■ **What this task involves**
Pick up the article on the single characters of the 2014 A Year in Stories project after its final line and continue it.

■ **Passage to read**
The singles of the 2014 A Year in Stories project. They're as varied as they're complex. 

Mars. Don't you love that name?Take the three bachelors of Gay Degani's Old Road stories: Gus German, his son Mars, and Ian Shane.

Gus finds solace--from his disillusionment, from the loneliness his long-dead wife left behind--in his dog, Gracie (come back on D day for more on her and the other Dogs of The 2014 Project).

Mars is a mystery; divorced or never married, we don't know yet, but he's as lonely as his dad--and that there is a relationship worth a Tolstoy-sized novel. Same as Ian's relationship with his mother: she rules his life totally, tells him where and how to live, even what to do for a living. (We'll get into those relationships next Monday, for Family First & Foremost).

(Want to know more about Gay's 2014 stories?)

Then there's Claire Worthington, who lost the fire under her ass either somewhere after college or right before it ended (Isa by Rachel Ambrose, January Vol. 1), and has no ambition beyond paying her bills and, sometimes, eating. But then her new roommate introduces her to a guy, and you just know Claire's orderly non-life is about to boil over. Or Nadia, a talented seamstress somewhere in Australia, who not only gets to watch the guy she loves marry someone else, but gets as well to make the wedding dress for that someone else. For free. (Well, actually by Mandy Nicol, February Vol. 2)

Isa, by Rachel Ambrose.
2014 January Vol. 1How about Gill Hoffs' call girl, whose name might or might not be Jennifer, and who brings a unique mix of grittiness, common sense, and wit to the project. In Carpet Muncher (January, Vol. 1), Maybe-Jennifer introduces us to
"Robin, whose wife understands him well enough but doesn't have the figure or temperament to stand beside him at a business do and impress the other suits with Robin's good taste, or the stamina to help him blow off steam with a half-hour blowjob afterwards. Apparently it makes her jaw ache and her cheeks sore, and he has a tendency to get some in her eye. Now I've known him a while, I'm sure his aim was deliberate."

And then there's Adam Zajak, nicknamed Wingy by some wit in a newspaper, who opens his story in the simplest way he can:
"I fly.

■ **Provided data**
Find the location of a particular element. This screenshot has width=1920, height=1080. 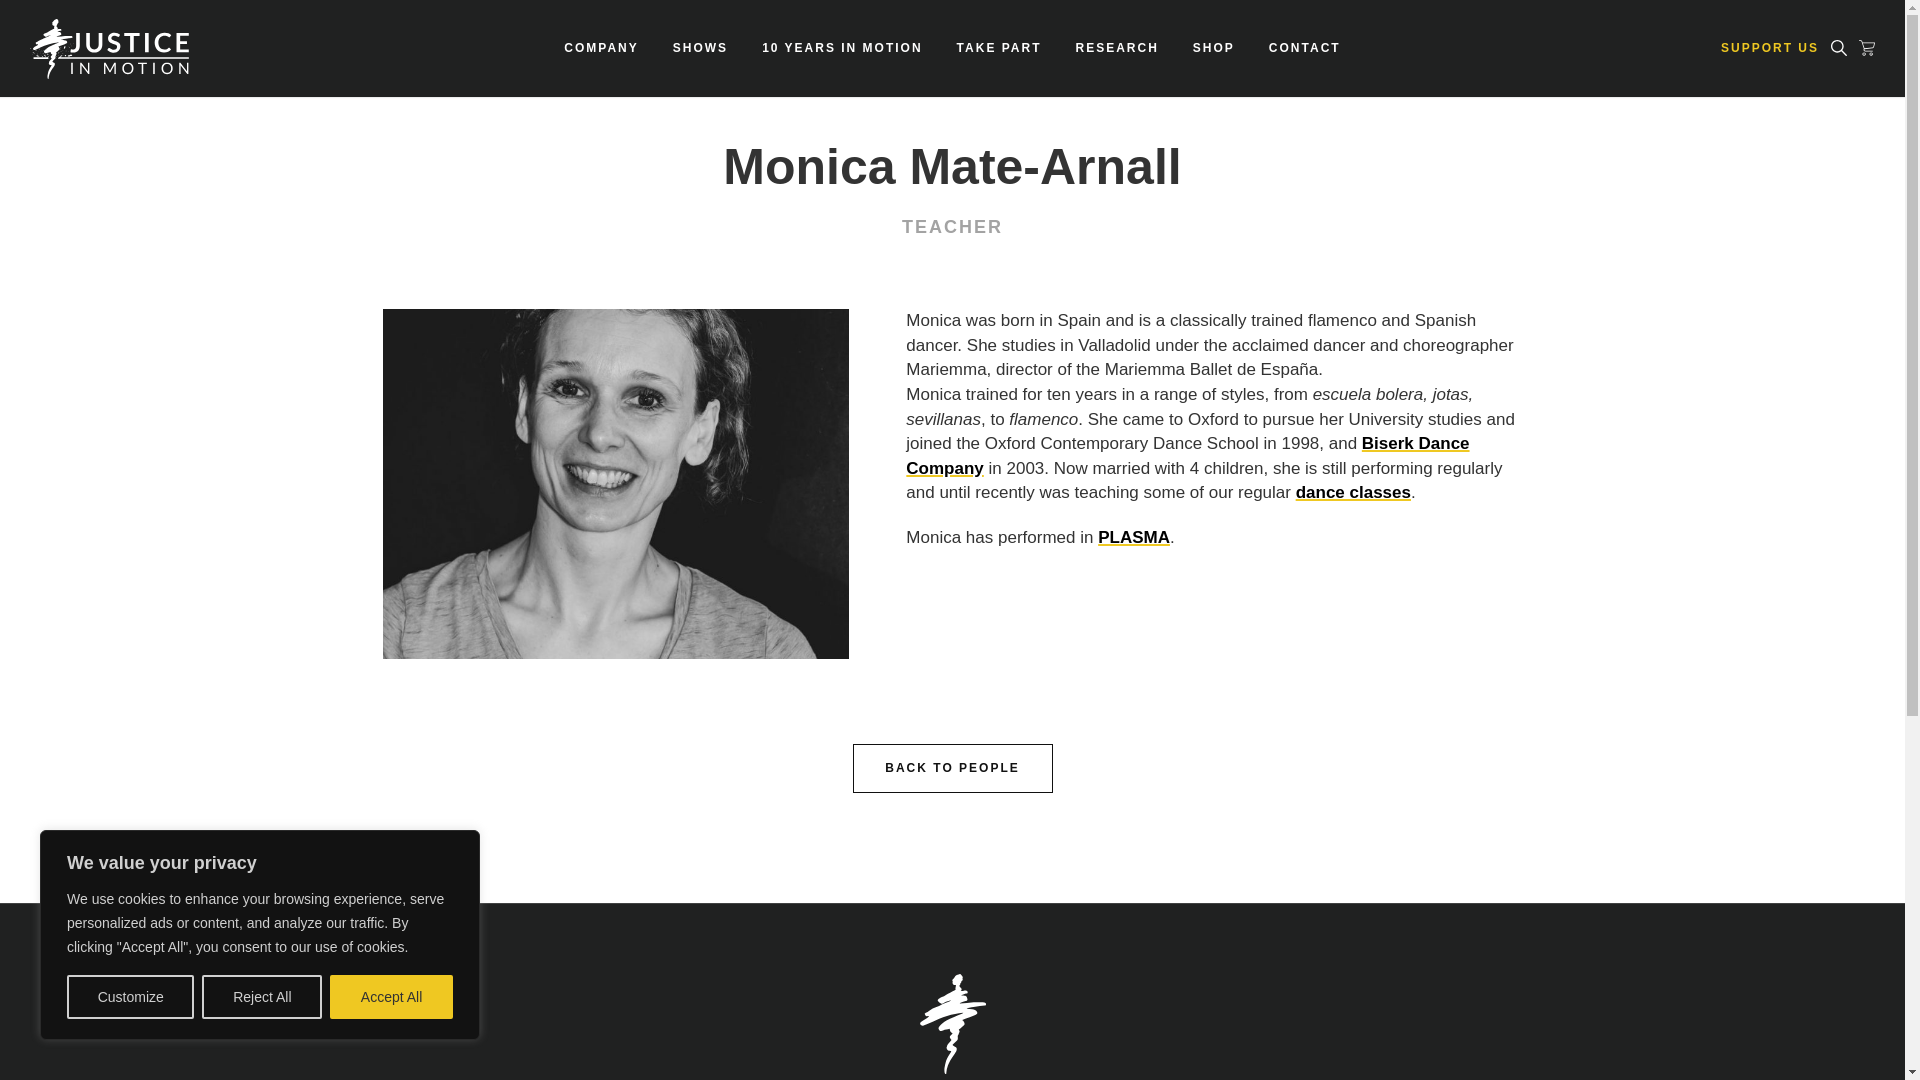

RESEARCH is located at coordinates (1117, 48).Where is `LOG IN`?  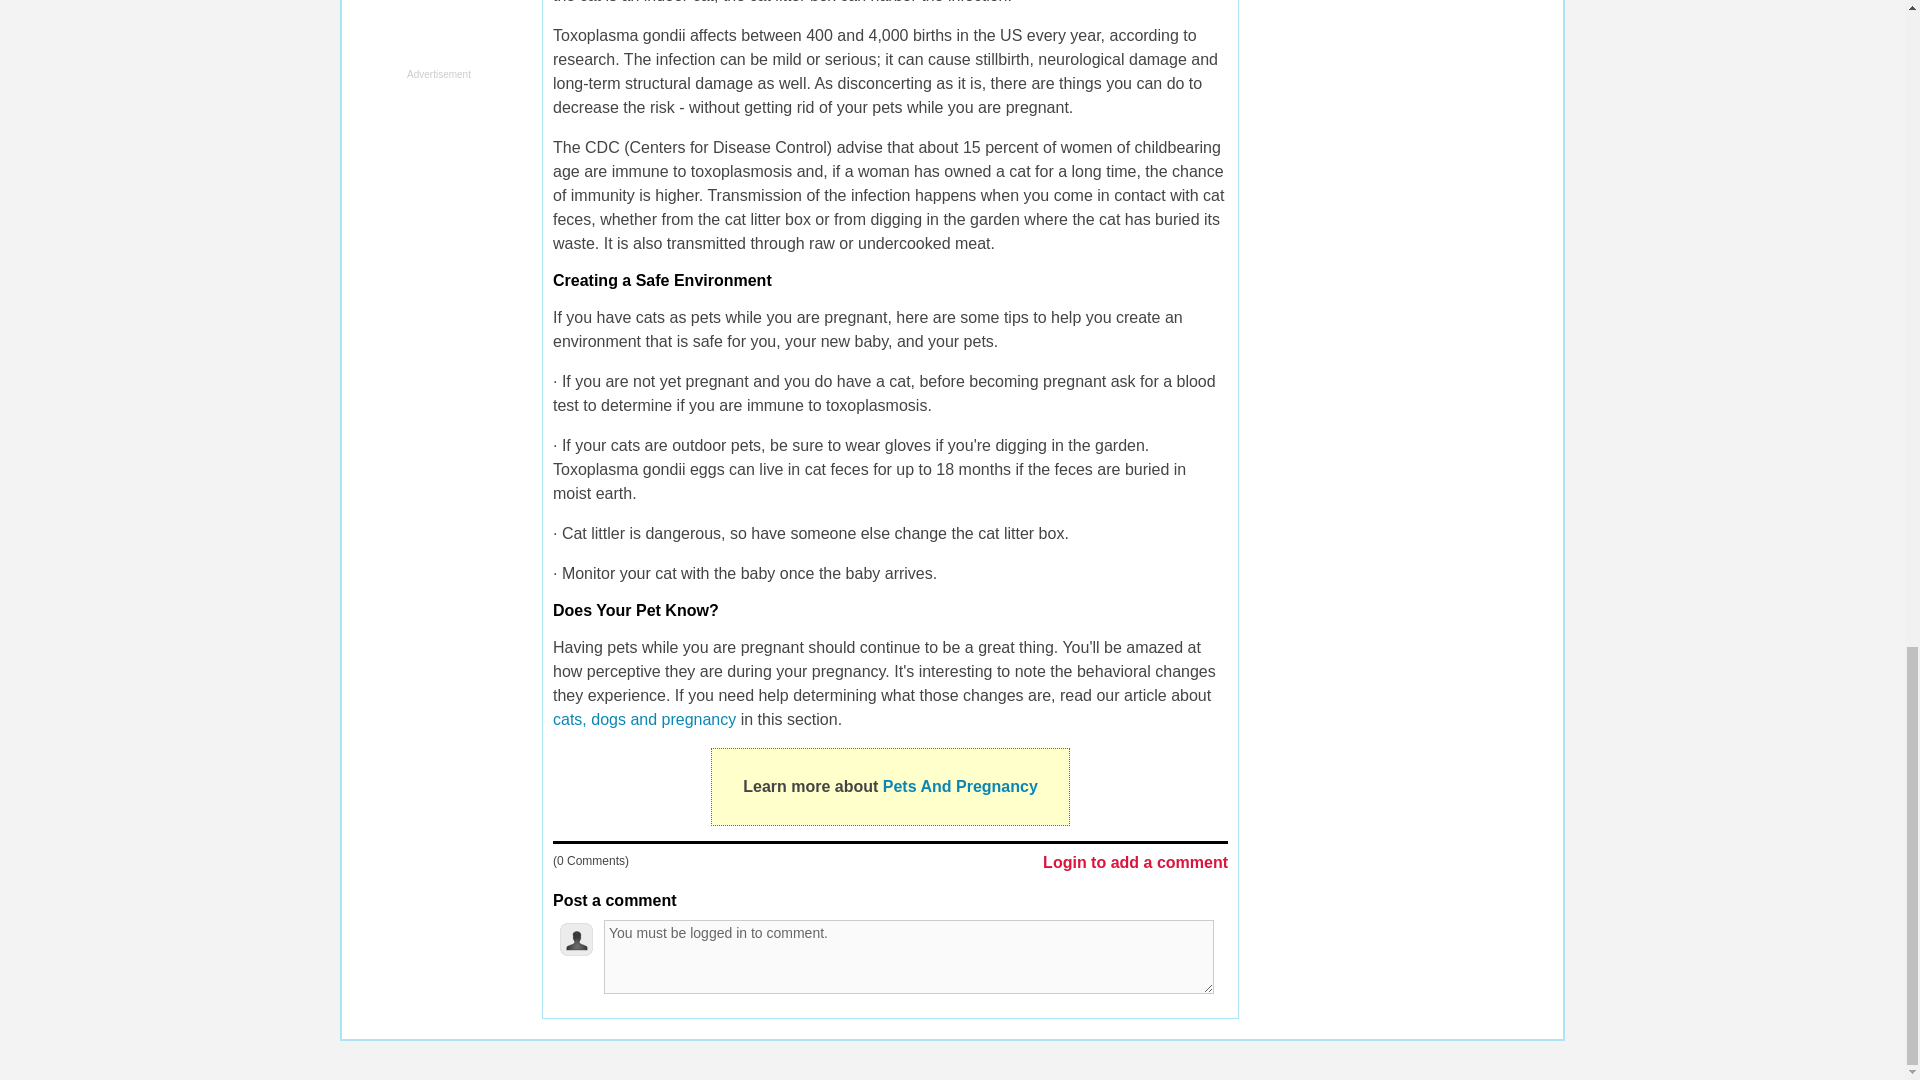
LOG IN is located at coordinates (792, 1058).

■ **Result of this exercise**
That is the blunt truth with which it all begins." 
(Wingy by Andrew Stancek, January Vol. 1.) 
We're tempted to dismiss him as delusional, but the voice is so real, the narrative so persuasive--precisely, perhaps, because it doesn't seek to persuade--that we begin to doubt. And that right there is the key to masterful storytelling: suspension of disbelief.

I wanted to tell you also about Father Edward McKenzie, the transvestite--or transgender, according to his creator--priest. And about Pedersen the pedophile, that creepiest of the 2014 characters. And about Charles and the accident he witnessed and how he ends up in India in March. And about Aaron and the suicide club he starts. And about Morgana Malone, and Stevie, and Max and his beautiful boat, and Luis Villalobos the hotshot tax lawyer that moves to Curaçao and regrets it within three weeks, and Slim Jim, and Anne Donaldson, and The Bird Mahony, and Samford and his clone, and Rachel, and....

This post is already double the length I was aiming for.

Hope you enjoyed meeting these bachelors (and bachelorettes). Come back tomorrow and meet the Couples. Marriages are falling apart all over 2014, love's got its head on the chopping block... But you know what they say. Hope dies last, if it dies at all.

~ * ~
April is the month of blog discovery. Your next favorite blog is waiting somewhere inthe list of A-to-Z-ers!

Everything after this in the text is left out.